Un blogueur anonyme que je suis, une occurrence improbable de conscience citoyenne, une poussière de citoyenneté, soulevée par le vent de la période pré-électorale et qui retombera bientôt, n’a pas besoin de s’encombrer d’un discours oblique, et de savantes contorsions de présentation/dissimulation.
L’outil dont je me suis armé, je l’ai trouvé dans le livre d’Edouard de BONO «Six chapeaux pour penser». Dans la méthode de BONO, si on met sur sa tête un chapeau noir, on peut tenir sans limite un discours critique, négatif, amoral, voire immoral, sans penser à se censurer. Ce n’est pas moi qui parle ou qui pense, c’est mon chapeau noir. Puis on mettra sur sa tête un chapeau vert, et on examinera les points positifs, sans restriction. Ce n’est que lorsqu’on aura mis sur sa tête successivement les six «chapeaux pour penser», qu’on pourra commencer à faire une synthèse, et à supprimer des développements, qu’il était utile de mener, car ils nous auront donné l’impression d’avoir exploré le sujet dans tous ses retranchements possibles.
Donc, sans me censurer aucunement, chapeau noir sur la tête, j’examine ce que pourrait être une politique migratoire :
 Peut-on réguler les flux des pauvres gens arrivant en bateaux de fortune sur les côtes italiennes ? Oui si on envahit la Libye pour y mettre de l’ordre. Quelle est la probabilité d’une telle action internationale, ou européenne ? Il faudrait aussi envoyer des troupes contre l’EI en Syrie et en Irak, pour aller encore plus aux racines des flux migratoires. Pour l’instant, ce que nous avons entendu, de la part d’un candidat déclaré de la droite (et non des moindres), c’est la proposition d’aller bombarder les canots pneumatiques et les vieux rafiots sur la côte libyenne. On a “laissé tomber la Libye”. Alors, donc, nous attendons dans le programme du candidat sus-nommé,  une opération de “nation building” pour mettre au pas les centaines de clans surarmés des villages libyens, et apaiser les haines recuites entre tripolitaine et cyrénaïque ?  avec la collaboration de l’Italie, ancien pays colonisateur peut-être ?
 Peut-on réguler les flux migratoires de nature économique de l’Afrique subsaharienne et des pays du Maghreb ? Oui, en cas d’aide massive au développement  des pays africains, aide aux infrastructures et participation à l’industrialisation de l’Afrique. Efficacité incertaine sur les migrations, car il y aura toujours des laissés pour compte du développement africain, mais opportunité à saisir pour l’économie française, du fait de notre passé africain.

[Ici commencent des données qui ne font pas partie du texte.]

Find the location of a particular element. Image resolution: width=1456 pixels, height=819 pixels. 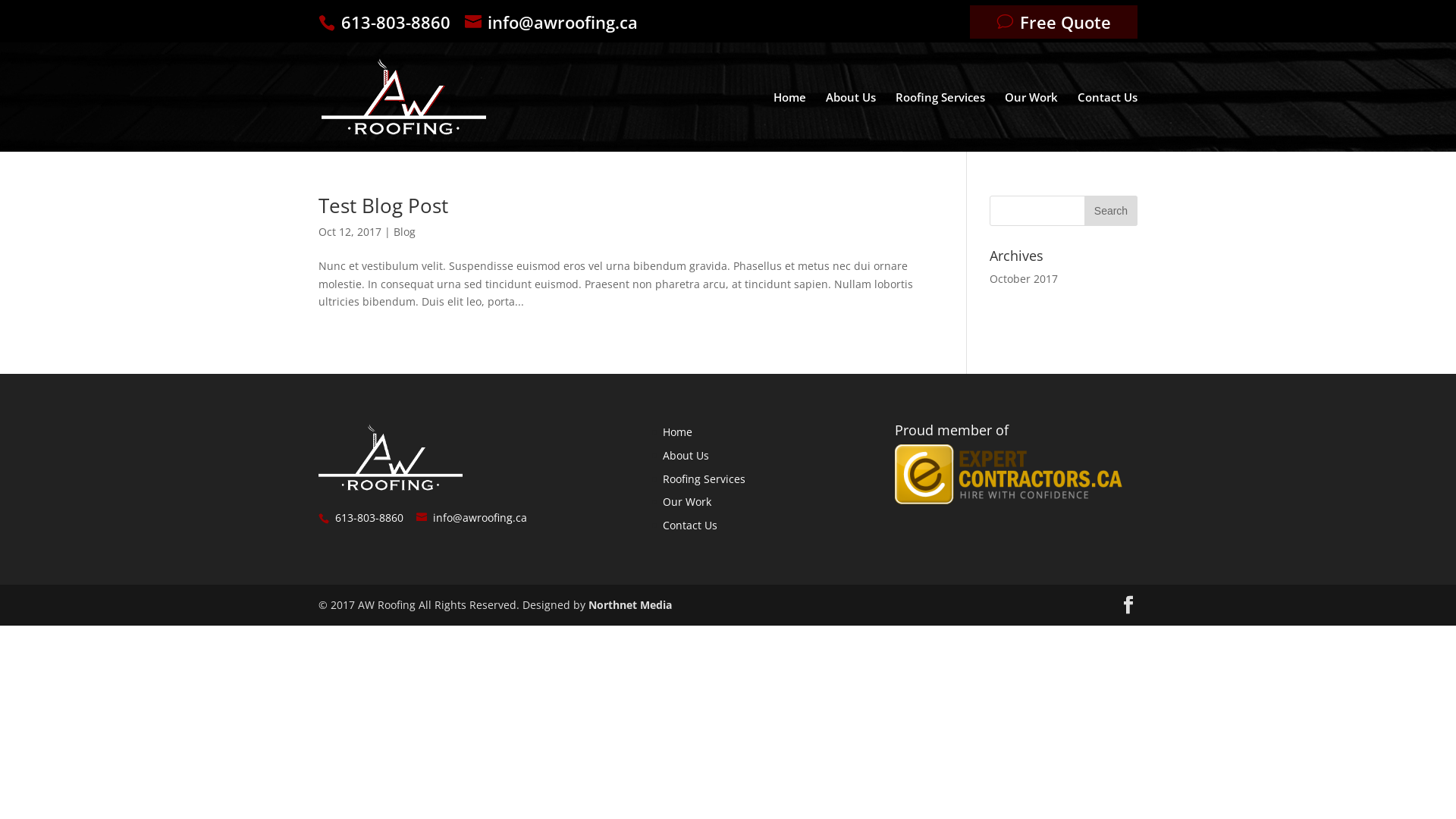

'Home' is located at coordinates (676, 431).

Investir massivement en Afrique, avec une politique de “ressources humaines migratoires”, qui serait un volet de nos politiques migratoires ? Quel candidat de droite développera sérieusement ces projets dans son programme ?
 Peut-on privilégier, pour les flux d’immigration légale, une zone géographique, les européens de l’est (des pays chrétiens), versus les francophones, (mais musulmans), d’Afrique du nord ou d’Afrique noire,  sur l’ hypothèse d’une meilleure chance d’intégration,  maîtrise de la langue et connaissance de la France pour les pays anciennement colonisés, ou  meilleure adaptabilité à notre culture de voisins européens ? est-il possible d’être volontariste, ou bien est-il vain de s’opposer aux pressions migratoires et les flux finaux ne seront-ils pas finalement, quoiqu’on fasse, le reflet de la pression migratoire la plus forte, et de facteurs extérieurs aux choix que nous pourrions faire ?
 Peut-on refuser tous les visas hors études et affaires, et accepter un quota de personnes détentrices d’un savoir-faire dont nous aurions besoin, (immigration choisie). Mais si nous réussissons cette maîtrise des flux légaux, cela n’implique en rien de voir se tarir les flux d’immigration illégale.
 Peut-on régler le problème des sans-papiers ? Organiser une vaste recension des  résidents sans papiers. Régulariser les titulaires d’un travail, d’un logement, et/ou les parents d’enfants français. Renvoyer les autres, ceux qui ne travaillent pas, qui ne sont pas malades, qui n’ont pas d’enfant français, dont le pays d’origine est identifié, et pour lesquels le retour ne pose pas de problème de dangerosité. Les aider par une prime au retour et mandater les services consulaires dans les pays d’origine pour les suivre et s’assurer d’un retour harmonieux au pays.
 Pour tous les migrants, jusqu’où peut-on mettre en place des barrières informelles, au-delà de la soft-dissuasion mise en place par les gouvernements de droite et de gauche ?  non attribution des protections sociales, assurance-maladie, AME, pour les migrants sans papiers ? quel parti voudra prôner qu’un enfant malade reste à la porte d’un hôpital ? restreindre les allocations familiales ? pour des enfants français, nés de parents en situation d’immigration illégale, c’est indigne, et cela l’est encore pour les enfants étrangers scolarisés en France.
La soft dissuasion a ses limites. Quand on a enduré le pire, rester dans la rue, et vivre misérablement ne sera pas une incitation à un retour dans un pays à feu et à sang, dont on s’est échappé au péril de sa vie.
 Ce qu’on voit bien comme seule réponse, c’est prononcer très vite une décision en réponse à la présence illégale sur le territoire ou à une demande d’asile, et traiter rapidement le départ du territoire si cela doit se faire, et alors, les conditions du départ peuvent être draconiennes, pourvu que la présence sur le sol français soit limitée dans le temps.
 Si le permis de séjour est délivré, il faut mettre en place immédiatement, l’égalité républicaine, et faire plus que ce que nous faisons, sans doute, pour l’accueil des nouveaux-venus, mais  demander plus en échange, pour favoriser l’intégration et libérer l’énergie de ces hommes et femmes qui ont faim d’un pays de liberté et d’entreprise, au moins autant que faim de protection.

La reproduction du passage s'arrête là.